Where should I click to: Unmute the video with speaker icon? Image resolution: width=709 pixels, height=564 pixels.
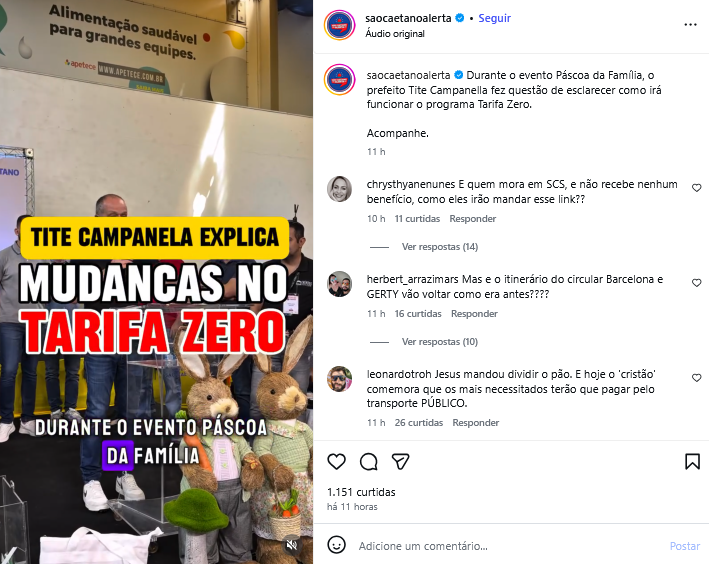pyautogui.click(x=292, y=545)
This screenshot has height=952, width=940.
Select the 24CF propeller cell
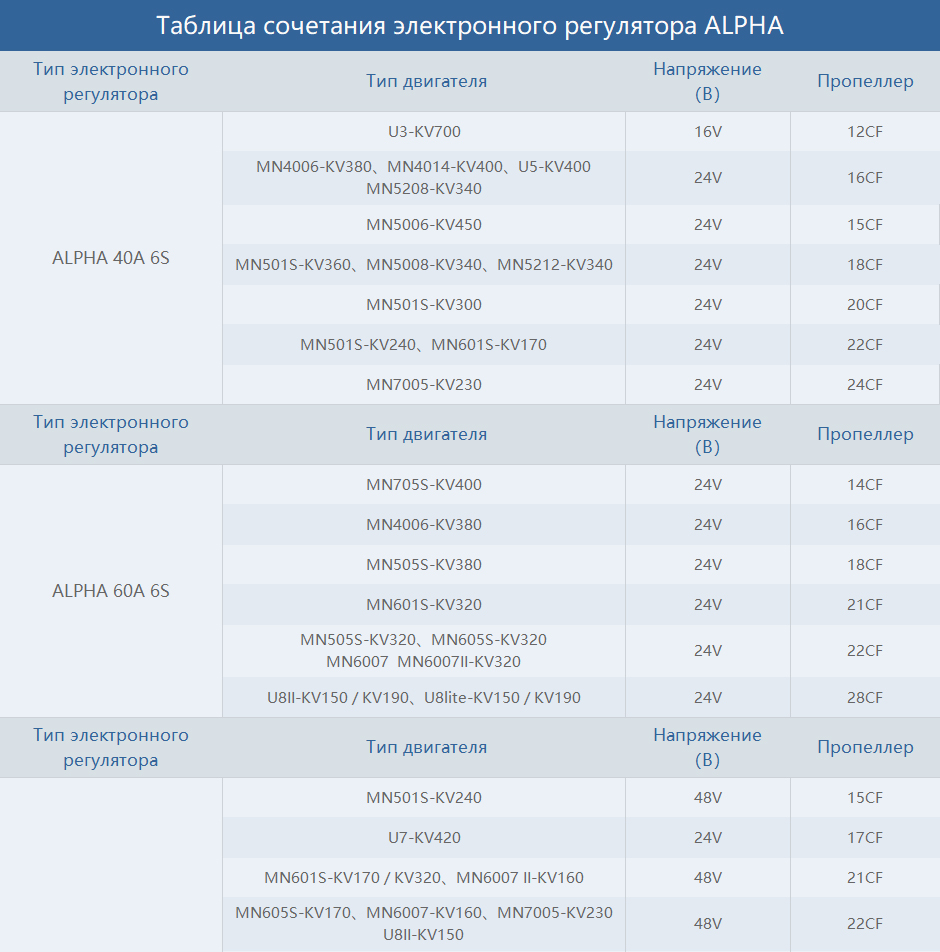865,385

Aim of the task: When you copy the data above, reproduce each line exactly and skip every image.

Result of the exercise:
Where should I click to: Unmute the video with speaker icon? Image resolution: width=709 pixels, height=564 pixels.
pyautogui.click(x=292, y=545)
This screenshot has height=952, width=940.
Select the 24CF propeller cell
865,385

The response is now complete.